• DATA TO PROCESS:
=== Begin Enclosure ===
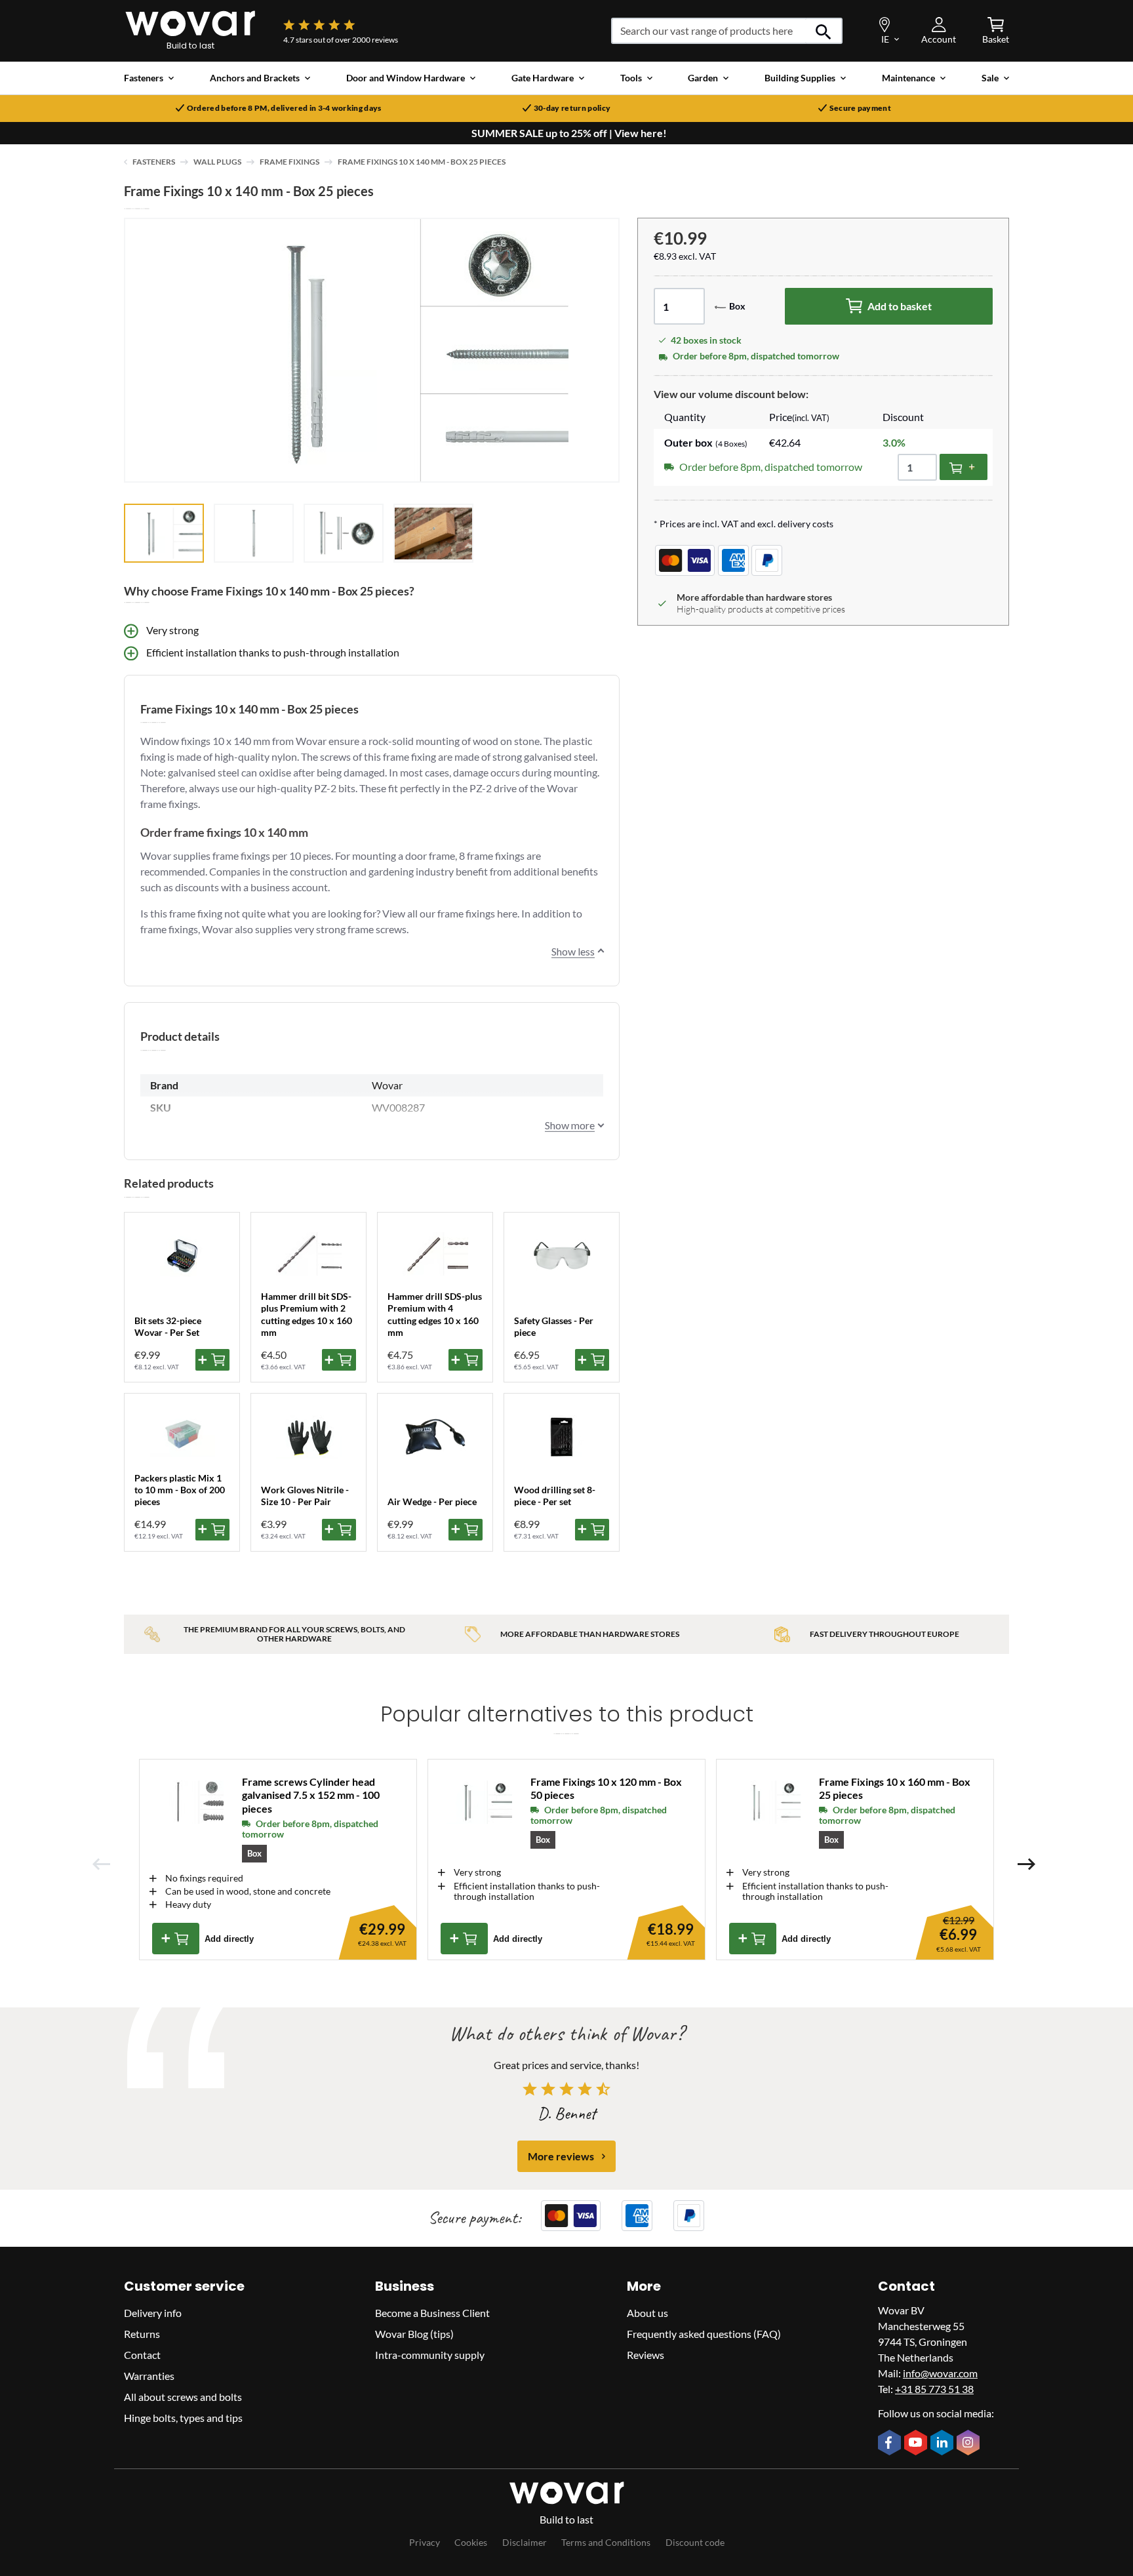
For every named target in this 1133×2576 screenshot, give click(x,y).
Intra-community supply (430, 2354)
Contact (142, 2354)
=== End Enclosure ===
=== Begin Enclosure ===
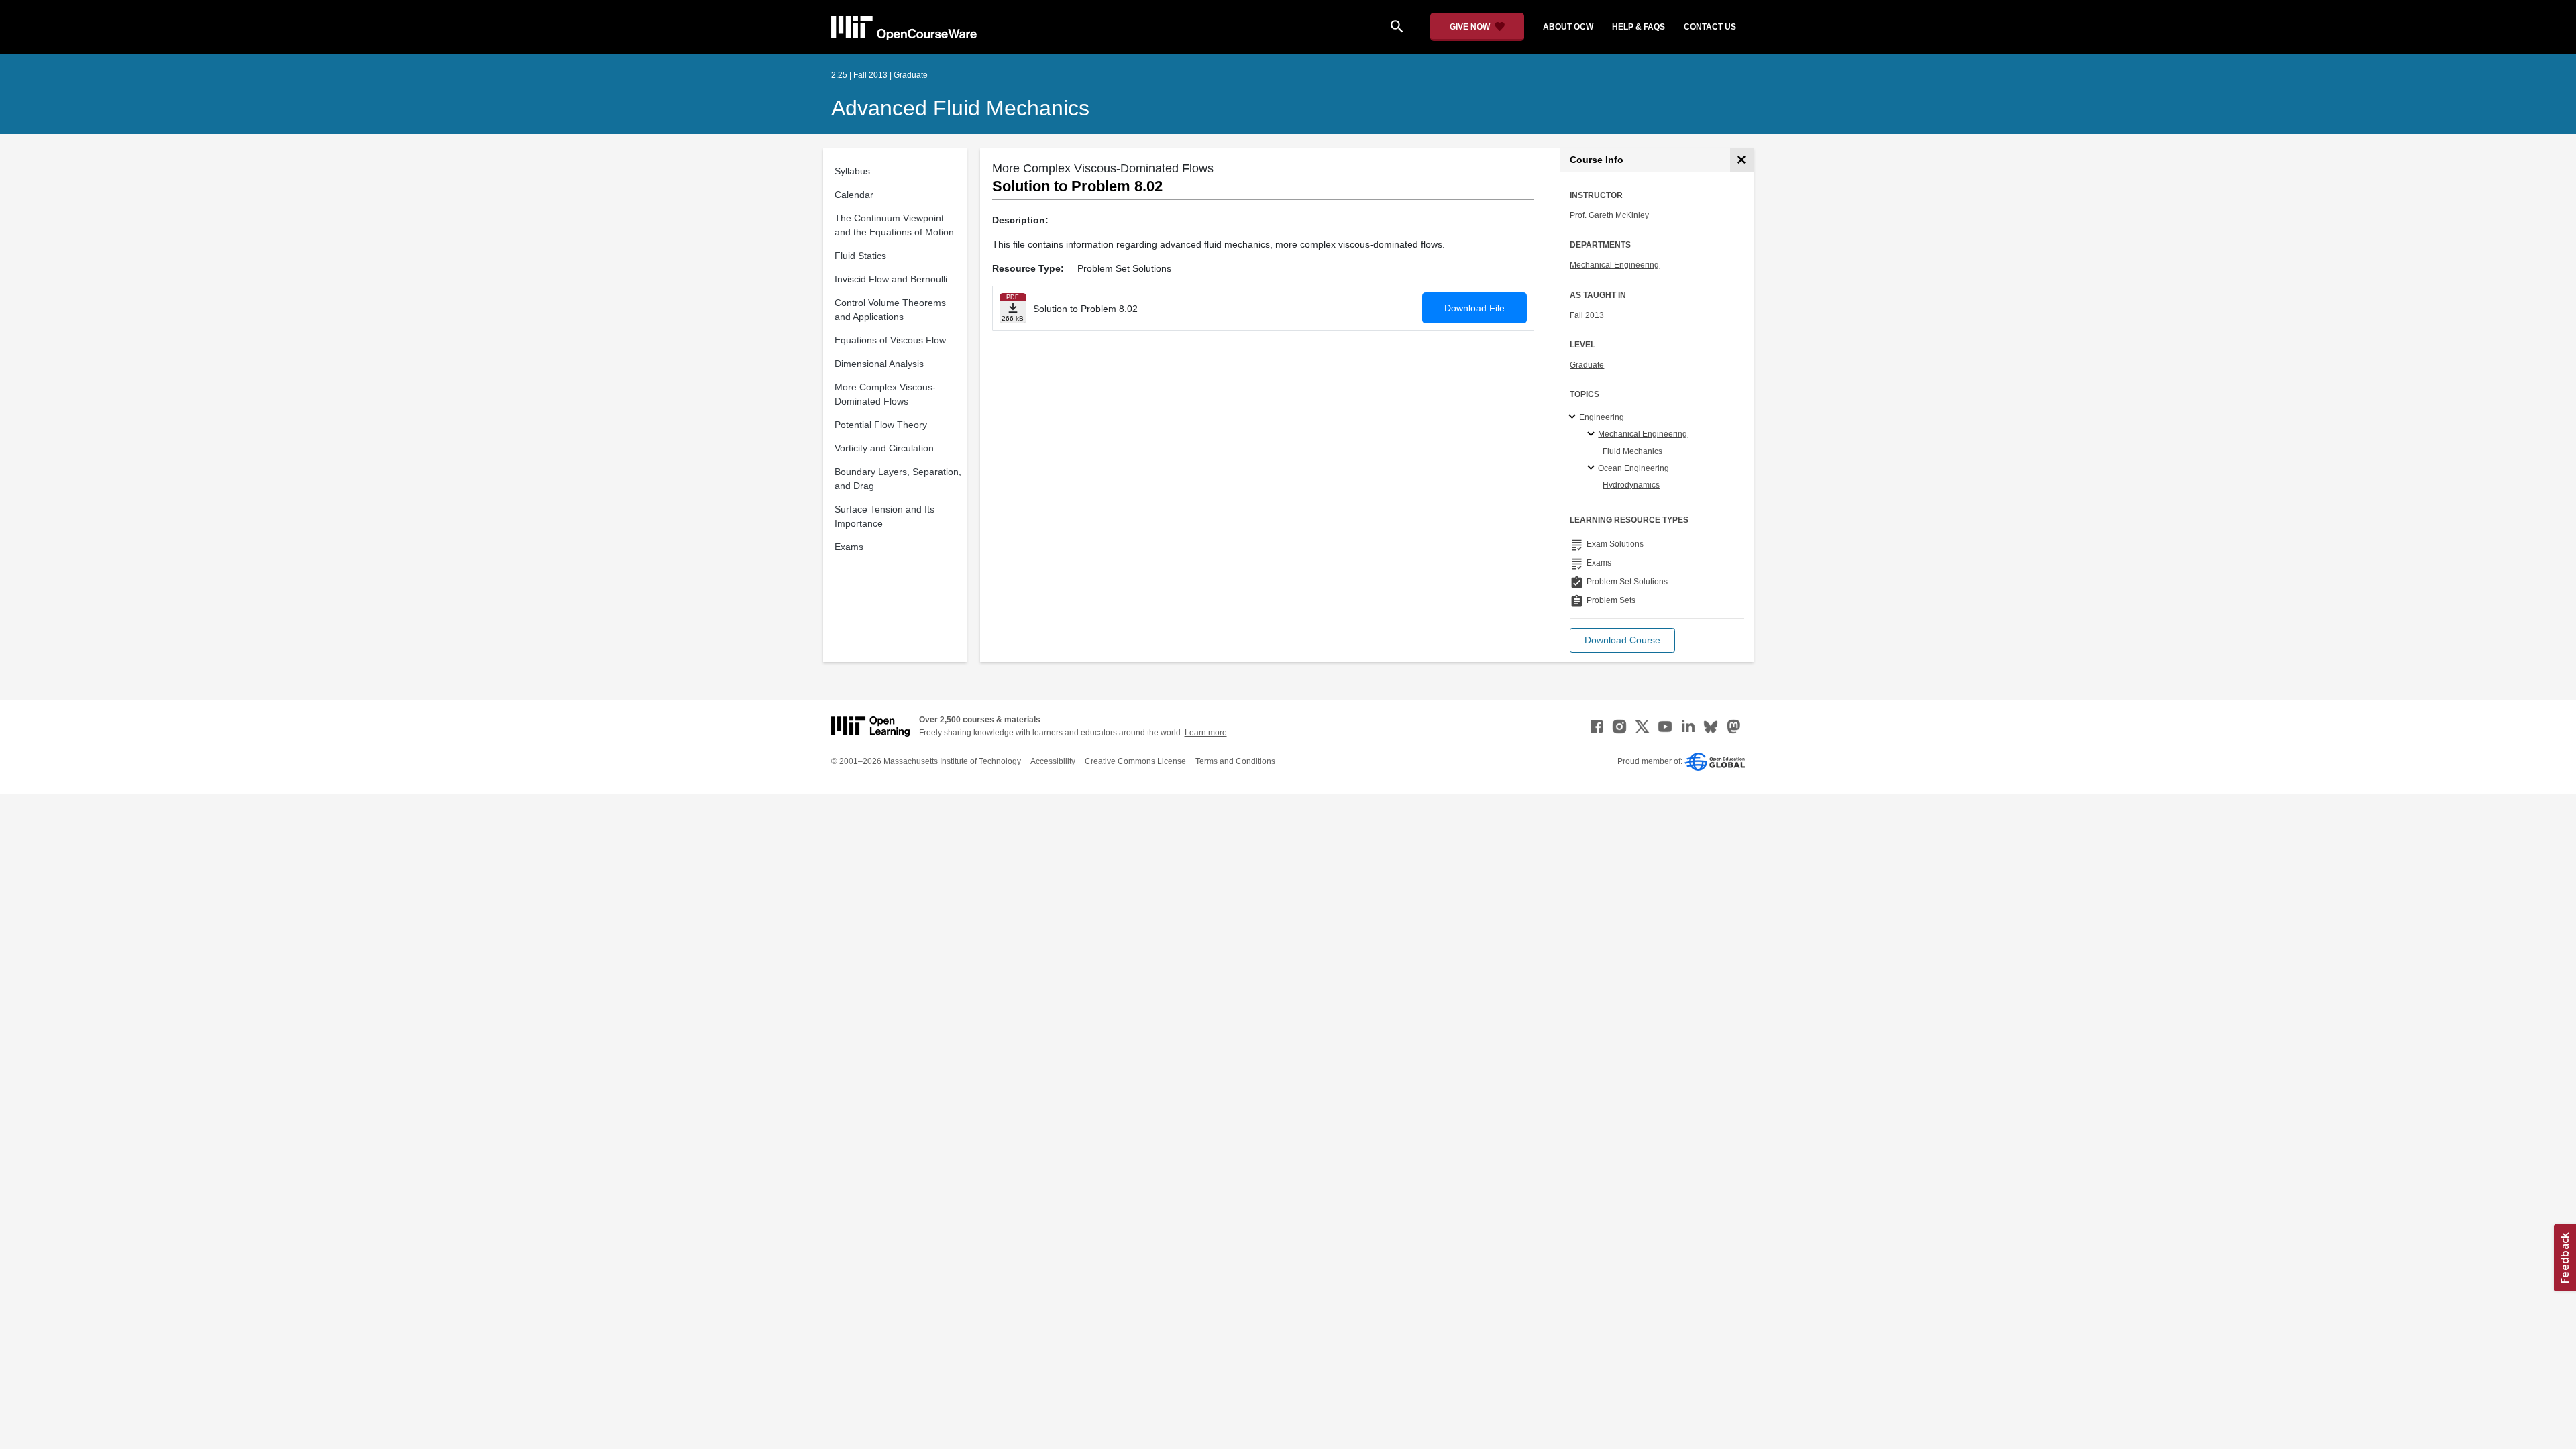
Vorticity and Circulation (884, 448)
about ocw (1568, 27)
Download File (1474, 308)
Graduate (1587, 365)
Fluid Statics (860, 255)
=== End Enclosure ===
• INSTRUCTIONS FOR THE TASK: Using the data above, extract exactly the lines from the one that holds "about ocw (1568, 27)" to the one that holds "Fluid Statics (860, 255)", both ends included, and no others.

• PROBLEM SOLUTION:
about ocw (1568, 27)
Download File (1474, 308)
Graduate (1587, 365)
Fluid Statics (860, 255)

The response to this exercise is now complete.